Sete pessoas foram acusadas de envolvimento no assassinato:
- Airton Bardelli dos Santos
- Francisco Sérgio Cristofolini
- Vicente de Paula
- Osvaldo Marcineiro
- Davi dos Santos Soares
- Celina Abagge
- Beatriz Abagge
Na época, as investigações apontaram que Beatriz Abagge e a mãe dela, Celina Abagge, então primeira-dama de Guaratuba, teriam encomendado a morte do menino em um ritual. Elas passaram mais de cinco anos na cadeia.
Outras cinco pessoas foram incriminadas, entre elas, Davi e Osvaldo, que também foram presos acusados de sequestrar e matar o garoto.
O caso teve cinco julgamentos diferentes. Um dos tribunais do júri, realizado em 1998, foi o mais longo da história do judiciário brasileiro, com 34 dias.
Na época, a Beatriz e Celina foram inocentadas porque não houve a comprovação de que o corpo encontrado era do menino Evandro.
O Ministério Público recorreu e um novo júri foi realizado em 2011. Beatriz, a filha, foi condenada a 21 anos de prisão. A mãe não foi julgada porque, como ela tinha mais de 70 anos, o crime prescreveu.
As penas de Osvaldo Marcineiro e Davi dos Santos se extinguiram pelo cumprimento. O último réu, Vicente de Paula, morreu por complicações de um câncer em 2011 no presídio onde estava.
Processo
Caso Evandro: Mizanzuk exibiu no programa áudios das confissões feitas sob tortura — Foto: Reprodução/Globoplay
Dos áudios publicados pelo jornalista, apenas uma parte do depoimento de Beatriz Abagge tinha sido anexada ao processo contra os acusados. Os trechos usados na investigação, no entanto, aparecem cortados.
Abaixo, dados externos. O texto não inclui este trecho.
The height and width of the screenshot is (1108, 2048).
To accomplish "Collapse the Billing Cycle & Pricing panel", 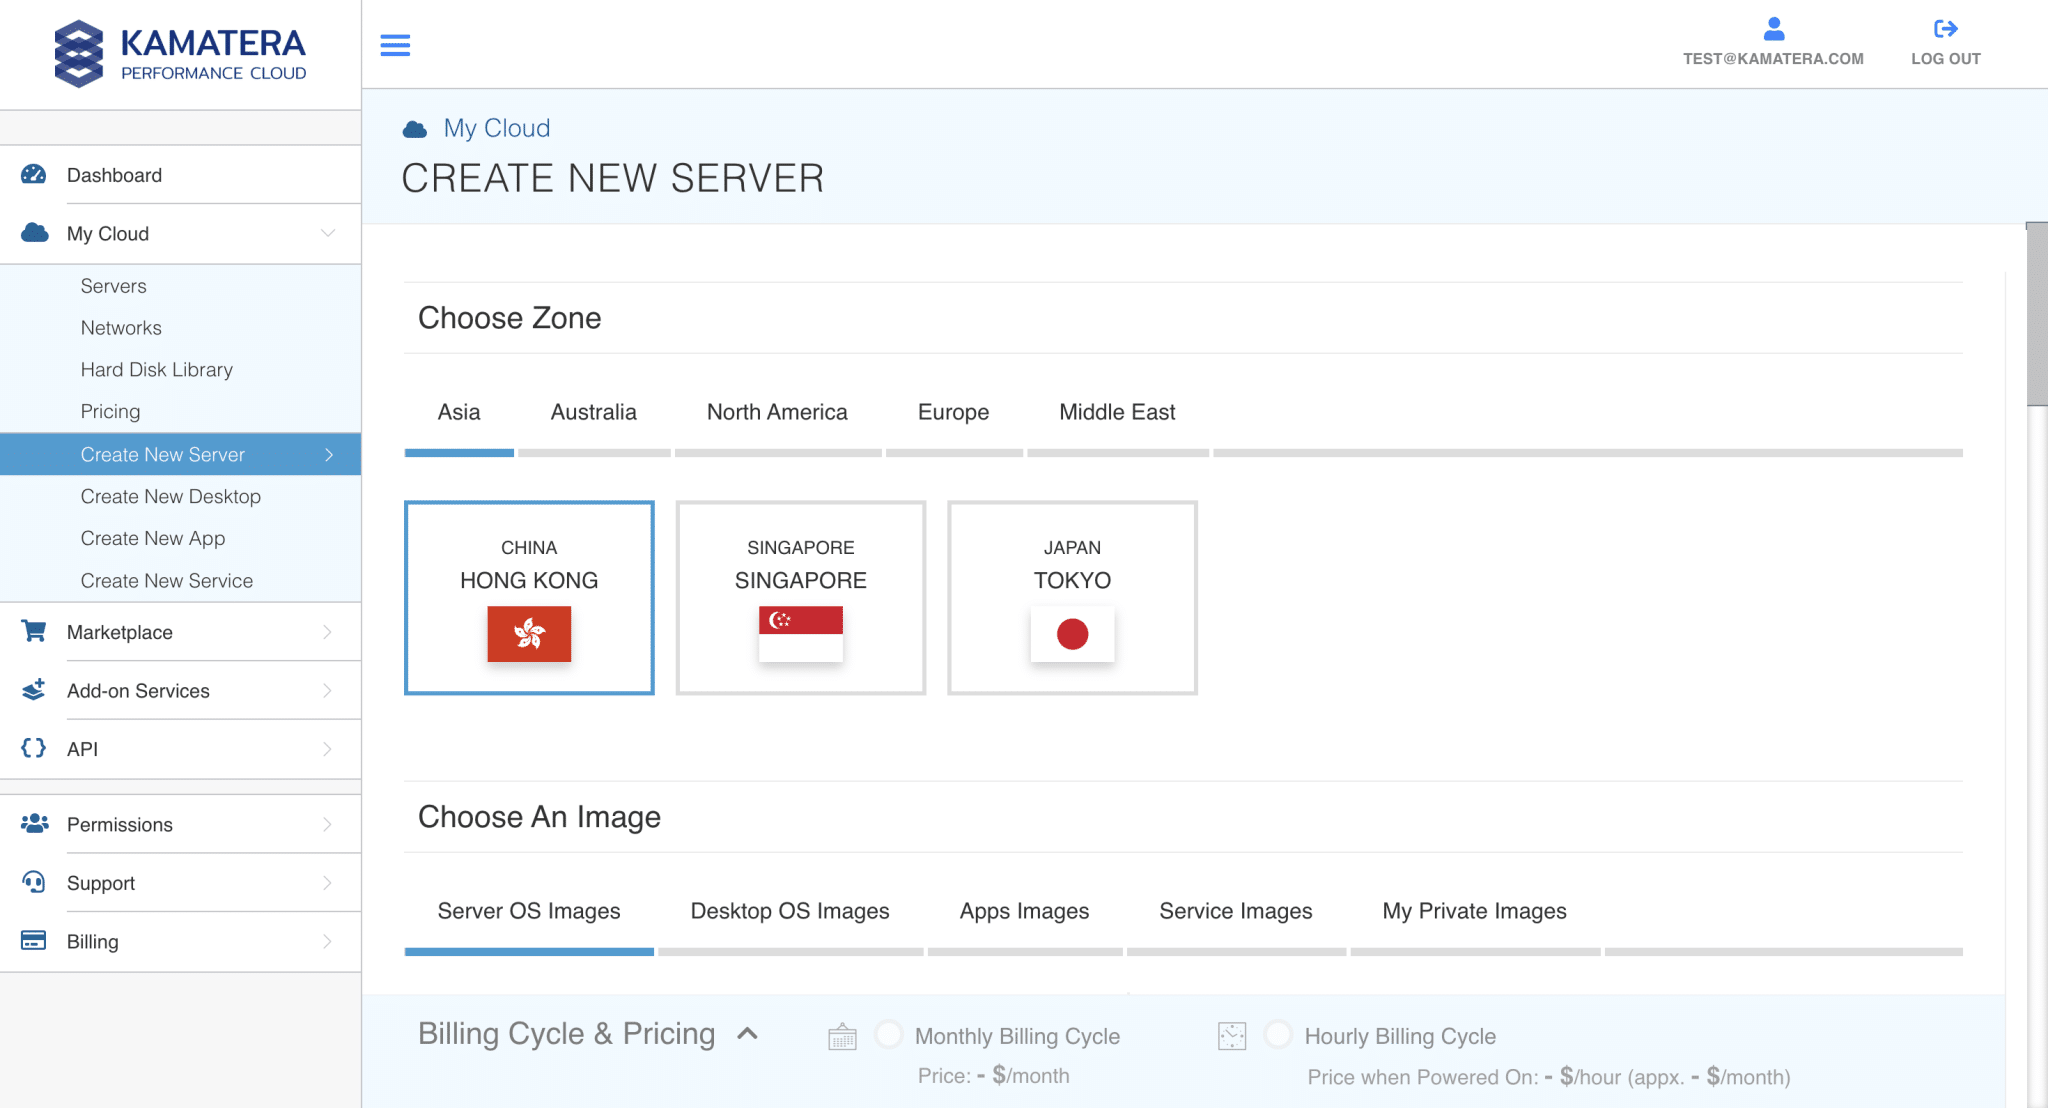I will (x=747, y=1034).
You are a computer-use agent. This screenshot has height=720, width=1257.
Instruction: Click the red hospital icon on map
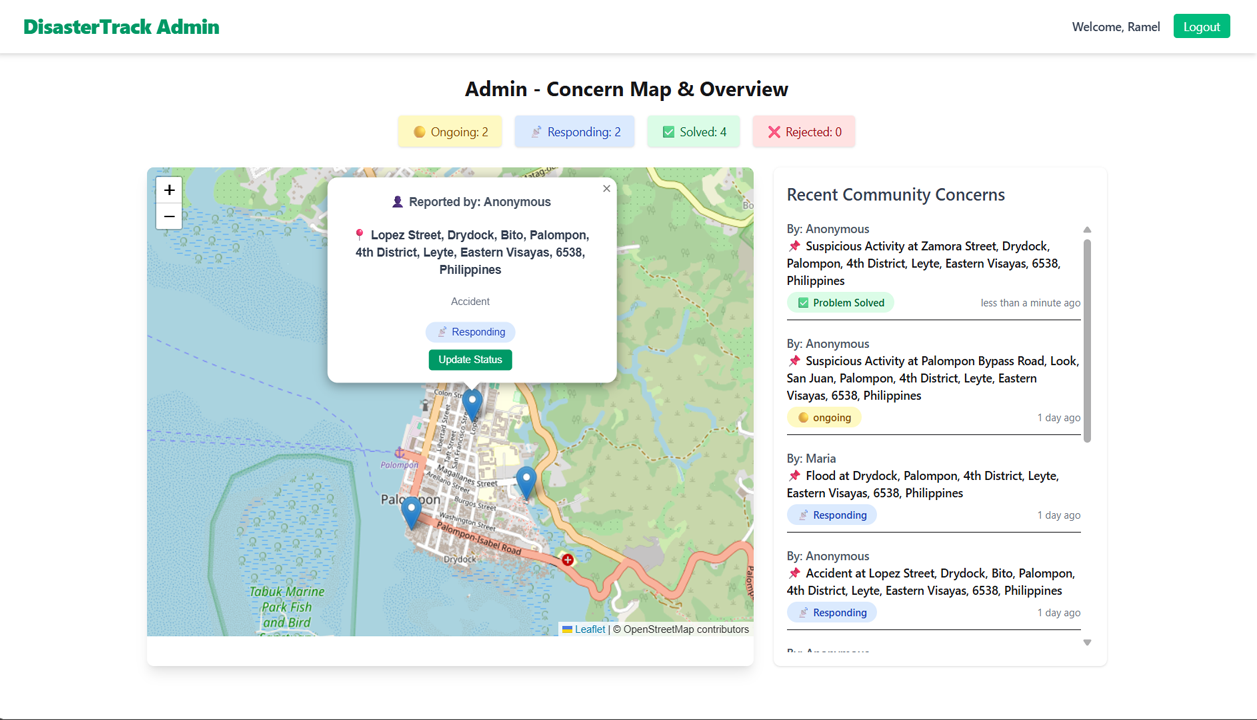568,560
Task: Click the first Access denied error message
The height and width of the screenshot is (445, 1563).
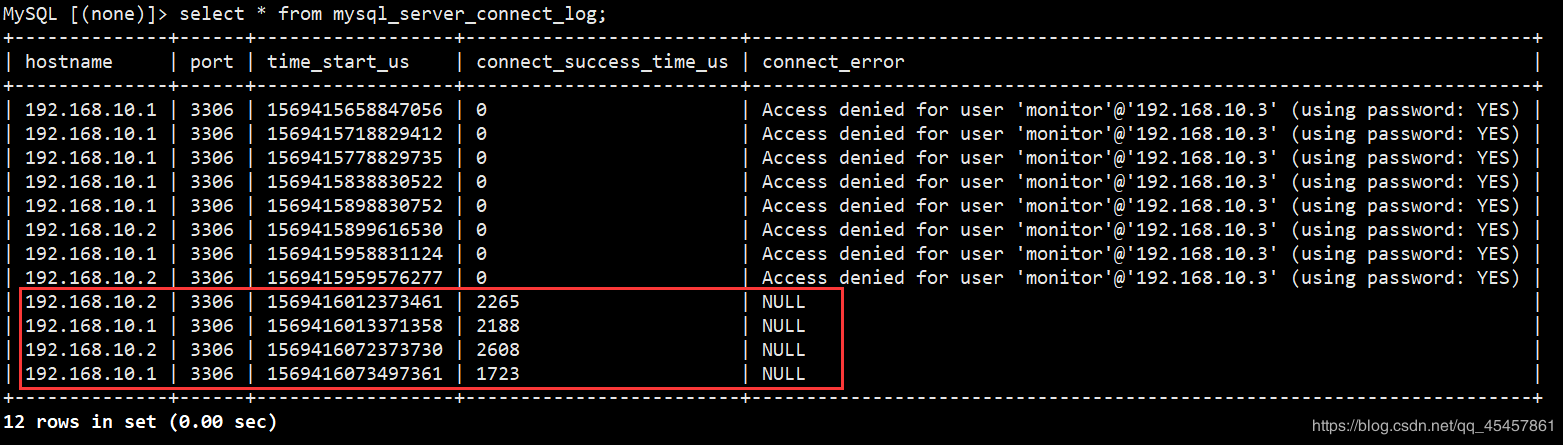Action: 1141,109
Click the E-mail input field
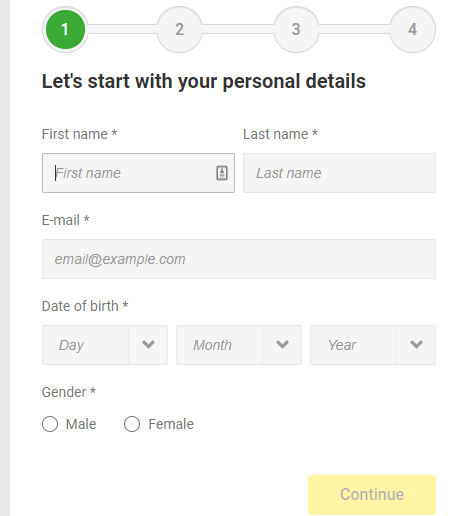 (239, 259)
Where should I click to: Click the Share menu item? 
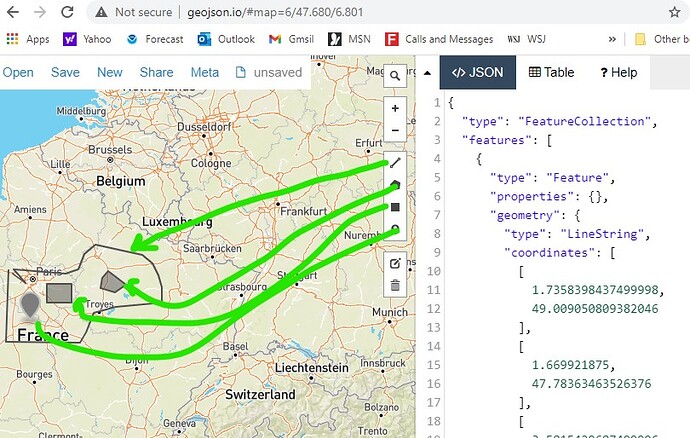[x=156, y=72]
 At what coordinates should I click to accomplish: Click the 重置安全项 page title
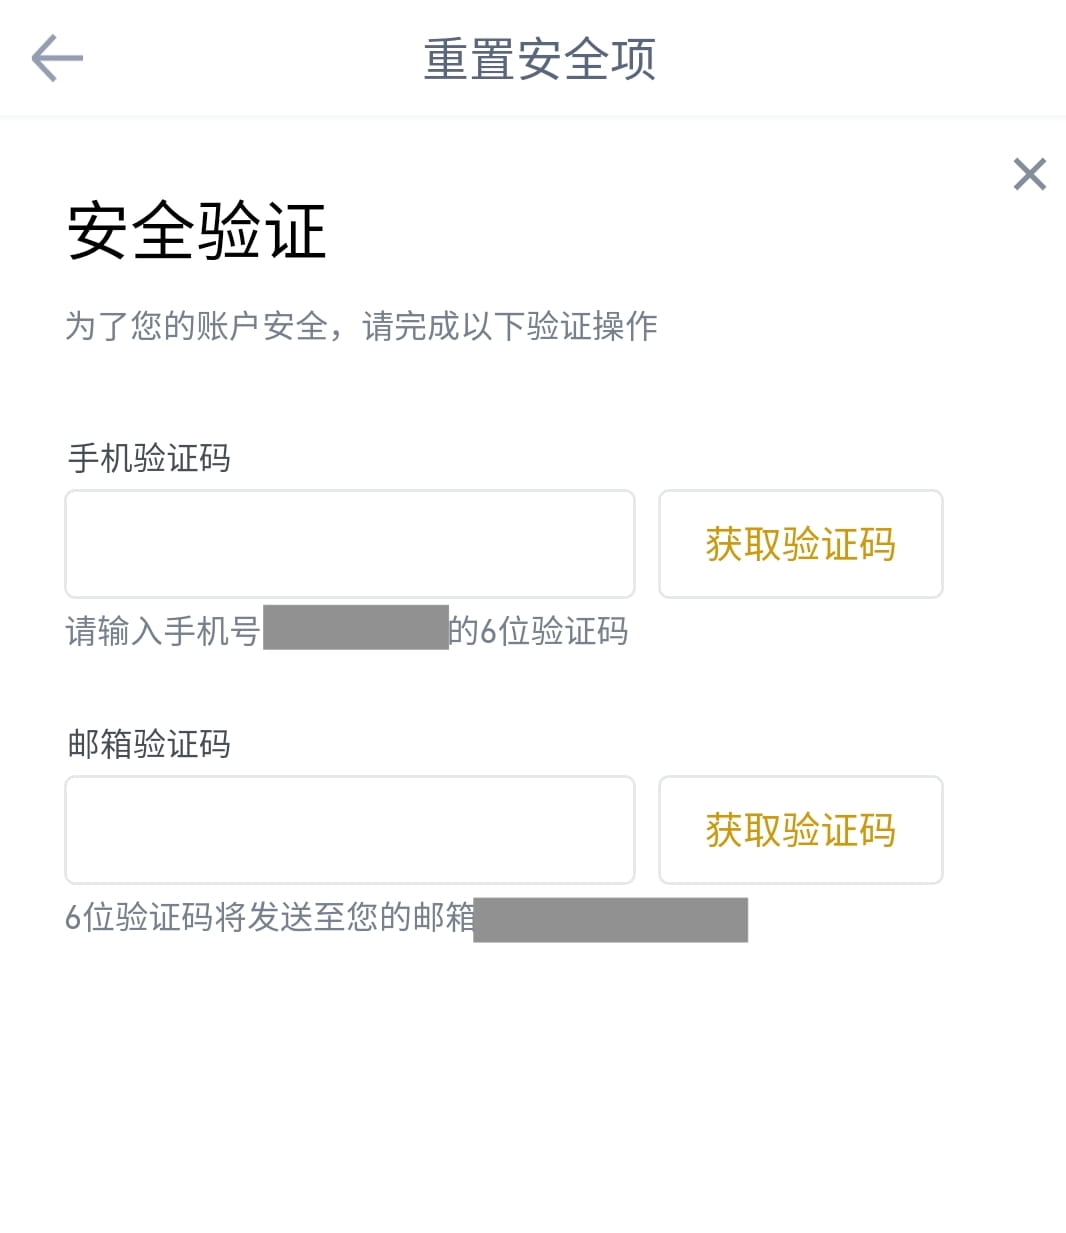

Na época, o caso ficou conhecido como “Bruxas de Guaratuba”. Segundo a acusação do MP-PR, o crime tinha sido encomendado por Beatriz e Celina Abagge, filha e esposa do então prefeito da cidade.
Desaparecimento de Evandro
Menino Evandro desapareceu em 6 de abril de 1992 — Foto: Reprodução RPC TV
O menino Evandro desapareceu em 6 de abril de 1992. À época, o Paraná vivia o desaparecimento de diversas crianças na região.
Segundo a investigação, ele estava com a mãe, Maria Caetano, funcionária de uma escola municipal de Guaratuba, e disse a ela que iria voltar para casa após perceber que havia esquecido o mini-game. Depois disso ele nunca mais foi visto.
Após um corpo ser encontrado em um matagal, no dia 11 de abril de 1992, o pai de Evandro, Ademir Caetano, afirmou à época no Instituto Médico-Legal (IML) de Paranaguá ter reconhecido o filho, por meio de uma pequena marca de nascença nas costas.
Conforme informações da época, o corpo estava sem o couro cabeludo, olhos, pele do rosto, partes dos dedos dos pés, mãos, com o ventre aberto e sem os órgãos internos.
Ademir Caetano também era funcionário público da cidade, ele trabalhava na prefeitura de Guaratuba. Maria e Ademir tinham outros dois filhos, Márcio e Júnior. Evandro era o caçula.